No pictures go into the copy. Write out every line below exactly.

Stored items

□ □ □

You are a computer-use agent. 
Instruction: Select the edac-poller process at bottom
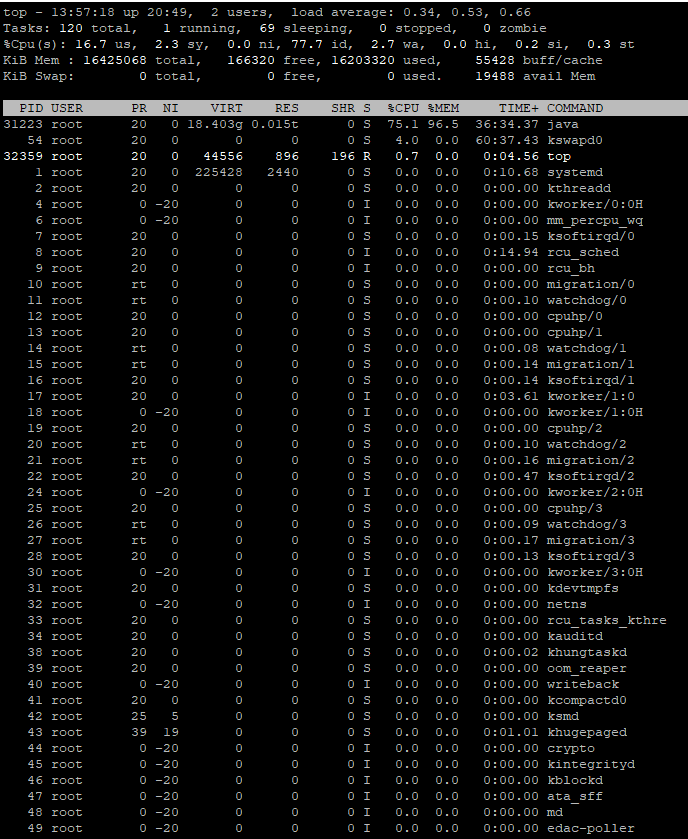590,828
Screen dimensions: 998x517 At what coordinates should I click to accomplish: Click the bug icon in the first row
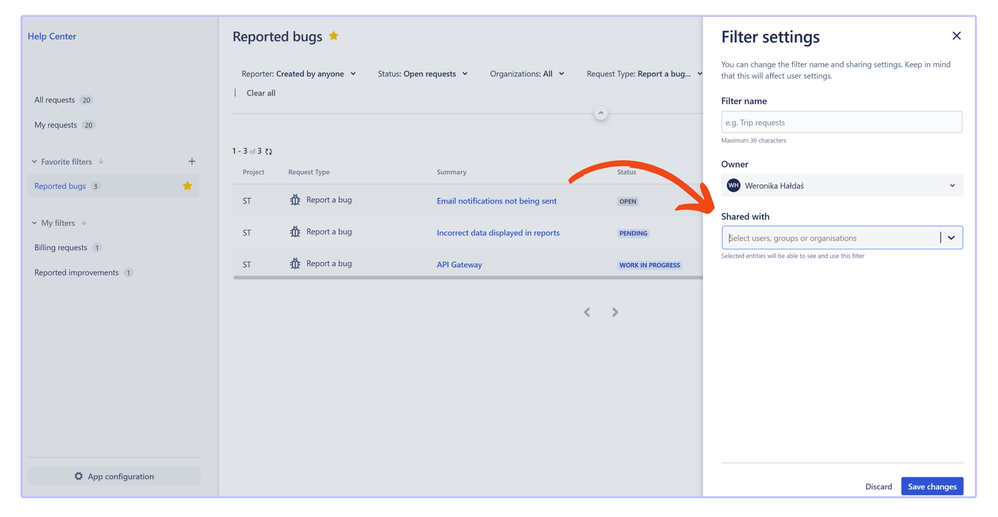click(x=295, y=200)
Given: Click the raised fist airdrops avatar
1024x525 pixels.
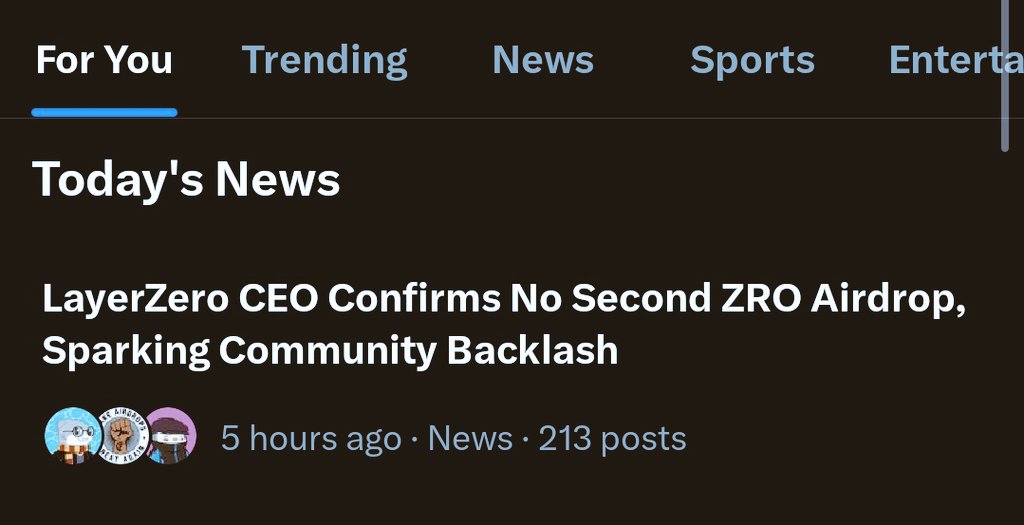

□ □ □

### [Solution]
You are a computer-use agent. 
Instruction: Select the edac-poller process at bottom
590,828
Screen dimensions: 998x517 At what coordinates should I click to accomplish: Click the bug icon in the first row
click(x=295, y=200)
Given: Click the raised fist airdrops avatar
1024x525 pixels.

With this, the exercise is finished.